**SELECTED EXCERPT**
------------

Reserch & Development Organization

Composite Materials
Research Laboratories

The Laboratories dated from 1990, unifying the Ehime Research Laboratory of the Fibers and Textiles Research Laboratories and the Composite Research Laboratory of the Polymer Research Laboratories. Research targets the carbon fiber TORAYCA®, matrix resins and other composite materials, fabric, prepreg and other intermediate materials, composite materials processing, design and analysis.

The Composite Materials Research Laboratories advances integrated research from acrylic fiber as the precursor of TORAYCA® carbon fiber up to the carbonization process used in final production.
Through control of the carbon crystalline structure design inside fibers, fiber surface modification at the nano-level and other technologies, we carried out research and development of the T800S carbon fiber with high compressive strength and intermediate elastic modulus, and this fiber has been used in major aircraft developed in recent years such as the Boeing 777 and 787, and Airbus A380. By further deepening structure control technology, we have also commercialized T1100G, in which both tensile strength and elastic modulus have been increased by 10%, and we will continue to pursue higher performance carbon fibers.

------------

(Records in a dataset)
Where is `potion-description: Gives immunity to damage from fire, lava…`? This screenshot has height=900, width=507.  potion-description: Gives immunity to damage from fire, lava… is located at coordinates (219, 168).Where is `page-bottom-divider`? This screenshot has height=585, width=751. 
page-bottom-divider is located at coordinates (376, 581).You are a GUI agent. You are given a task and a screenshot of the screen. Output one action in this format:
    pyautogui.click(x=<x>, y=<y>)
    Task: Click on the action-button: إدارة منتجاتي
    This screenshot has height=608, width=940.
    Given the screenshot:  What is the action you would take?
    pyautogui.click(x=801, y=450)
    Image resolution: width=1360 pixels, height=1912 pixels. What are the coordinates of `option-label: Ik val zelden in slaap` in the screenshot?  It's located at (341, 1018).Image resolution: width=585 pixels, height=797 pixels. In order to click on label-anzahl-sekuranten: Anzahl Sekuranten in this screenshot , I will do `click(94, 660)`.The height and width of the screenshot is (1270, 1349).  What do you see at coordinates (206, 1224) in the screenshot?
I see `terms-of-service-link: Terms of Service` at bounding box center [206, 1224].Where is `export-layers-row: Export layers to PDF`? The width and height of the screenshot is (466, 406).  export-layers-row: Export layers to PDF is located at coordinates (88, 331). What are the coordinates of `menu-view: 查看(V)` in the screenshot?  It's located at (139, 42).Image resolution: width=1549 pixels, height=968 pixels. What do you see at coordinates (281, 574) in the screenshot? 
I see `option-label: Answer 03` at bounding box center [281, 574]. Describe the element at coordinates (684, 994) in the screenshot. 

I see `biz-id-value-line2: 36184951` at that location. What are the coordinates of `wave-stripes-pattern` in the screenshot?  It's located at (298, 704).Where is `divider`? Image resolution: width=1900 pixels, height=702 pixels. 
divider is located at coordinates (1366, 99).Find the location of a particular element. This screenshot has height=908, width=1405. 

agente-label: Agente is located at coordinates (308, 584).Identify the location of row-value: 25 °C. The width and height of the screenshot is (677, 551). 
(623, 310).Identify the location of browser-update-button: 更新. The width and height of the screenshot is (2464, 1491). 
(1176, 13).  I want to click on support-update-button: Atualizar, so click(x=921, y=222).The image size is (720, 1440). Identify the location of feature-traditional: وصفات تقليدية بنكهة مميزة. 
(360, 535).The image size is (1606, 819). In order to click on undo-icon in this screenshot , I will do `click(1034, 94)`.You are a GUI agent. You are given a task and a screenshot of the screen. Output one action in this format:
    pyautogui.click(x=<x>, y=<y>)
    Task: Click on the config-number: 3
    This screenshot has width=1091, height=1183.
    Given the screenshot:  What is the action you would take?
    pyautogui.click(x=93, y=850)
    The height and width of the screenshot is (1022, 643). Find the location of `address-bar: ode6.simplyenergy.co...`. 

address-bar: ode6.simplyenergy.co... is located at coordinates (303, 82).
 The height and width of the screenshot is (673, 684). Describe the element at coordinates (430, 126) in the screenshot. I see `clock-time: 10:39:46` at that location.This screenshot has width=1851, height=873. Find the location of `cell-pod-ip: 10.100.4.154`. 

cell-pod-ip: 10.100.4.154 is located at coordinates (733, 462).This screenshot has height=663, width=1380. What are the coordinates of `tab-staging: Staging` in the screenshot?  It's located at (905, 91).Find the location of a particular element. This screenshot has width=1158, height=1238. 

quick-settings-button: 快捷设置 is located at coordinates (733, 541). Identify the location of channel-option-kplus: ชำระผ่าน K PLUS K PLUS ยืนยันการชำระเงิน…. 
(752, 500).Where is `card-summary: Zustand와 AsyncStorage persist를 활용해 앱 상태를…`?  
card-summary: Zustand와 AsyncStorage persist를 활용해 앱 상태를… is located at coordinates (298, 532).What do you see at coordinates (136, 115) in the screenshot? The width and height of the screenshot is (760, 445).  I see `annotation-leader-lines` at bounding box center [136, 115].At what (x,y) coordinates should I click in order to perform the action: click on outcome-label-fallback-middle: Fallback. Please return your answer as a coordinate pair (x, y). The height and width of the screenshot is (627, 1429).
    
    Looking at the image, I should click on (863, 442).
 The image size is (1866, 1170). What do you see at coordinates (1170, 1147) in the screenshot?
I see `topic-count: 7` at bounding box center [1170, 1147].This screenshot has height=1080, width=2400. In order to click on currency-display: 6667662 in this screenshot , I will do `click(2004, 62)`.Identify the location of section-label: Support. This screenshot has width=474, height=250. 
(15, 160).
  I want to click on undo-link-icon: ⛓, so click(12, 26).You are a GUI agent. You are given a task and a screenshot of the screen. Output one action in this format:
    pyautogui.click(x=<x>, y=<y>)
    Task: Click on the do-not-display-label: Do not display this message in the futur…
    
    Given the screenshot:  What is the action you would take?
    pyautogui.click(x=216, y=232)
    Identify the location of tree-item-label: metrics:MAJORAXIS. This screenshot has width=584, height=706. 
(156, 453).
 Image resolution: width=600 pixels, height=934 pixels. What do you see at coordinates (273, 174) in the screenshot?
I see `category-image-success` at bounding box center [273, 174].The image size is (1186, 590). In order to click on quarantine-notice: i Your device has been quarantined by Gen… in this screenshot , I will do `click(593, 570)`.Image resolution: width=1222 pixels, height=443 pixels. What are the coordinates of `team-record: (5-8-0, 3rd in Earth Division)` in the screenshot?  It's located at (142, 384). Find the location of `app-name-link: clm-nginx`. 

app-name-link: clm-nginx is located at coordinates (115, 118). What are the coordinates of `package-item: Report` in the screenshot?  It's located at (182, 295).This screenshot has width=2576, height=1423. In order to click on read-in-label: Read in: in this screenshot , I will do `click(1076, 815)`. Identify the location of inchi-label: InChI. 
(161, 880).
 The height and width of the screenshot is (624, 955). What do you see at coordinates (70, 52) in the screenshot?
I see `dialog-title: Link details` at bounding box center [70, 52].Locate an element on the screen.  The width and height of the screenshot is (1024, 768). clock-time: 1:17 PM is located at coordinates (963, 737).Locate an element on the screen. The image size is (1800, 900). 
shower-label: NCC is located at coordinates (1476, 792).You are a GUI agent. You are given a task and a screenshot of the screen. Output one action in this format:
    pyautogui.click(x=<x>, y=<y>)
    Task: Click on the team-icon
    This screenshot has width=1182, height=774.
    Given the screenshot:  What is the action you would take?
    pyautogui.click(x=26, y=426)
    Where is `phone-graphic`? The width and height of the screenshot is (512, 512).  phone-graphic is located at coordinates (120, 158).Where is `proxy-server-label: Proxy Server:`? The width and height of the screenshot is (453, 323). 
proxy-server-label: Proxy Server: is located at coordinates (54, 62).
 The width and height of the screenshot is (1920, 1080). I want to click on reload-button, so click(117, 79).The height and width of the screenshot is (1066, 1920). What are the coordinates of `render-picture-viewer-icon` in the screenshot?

------------

Copy word for word the part of the Composite Materials Research Laboratories text from "The Composite Materials" up to and including "in final production.".

The Composite Materials Research Laboratories advances integrated research from acrylic fiber as the precursor of TORAYCA® carbon fiber up to the carbonization process used in final production.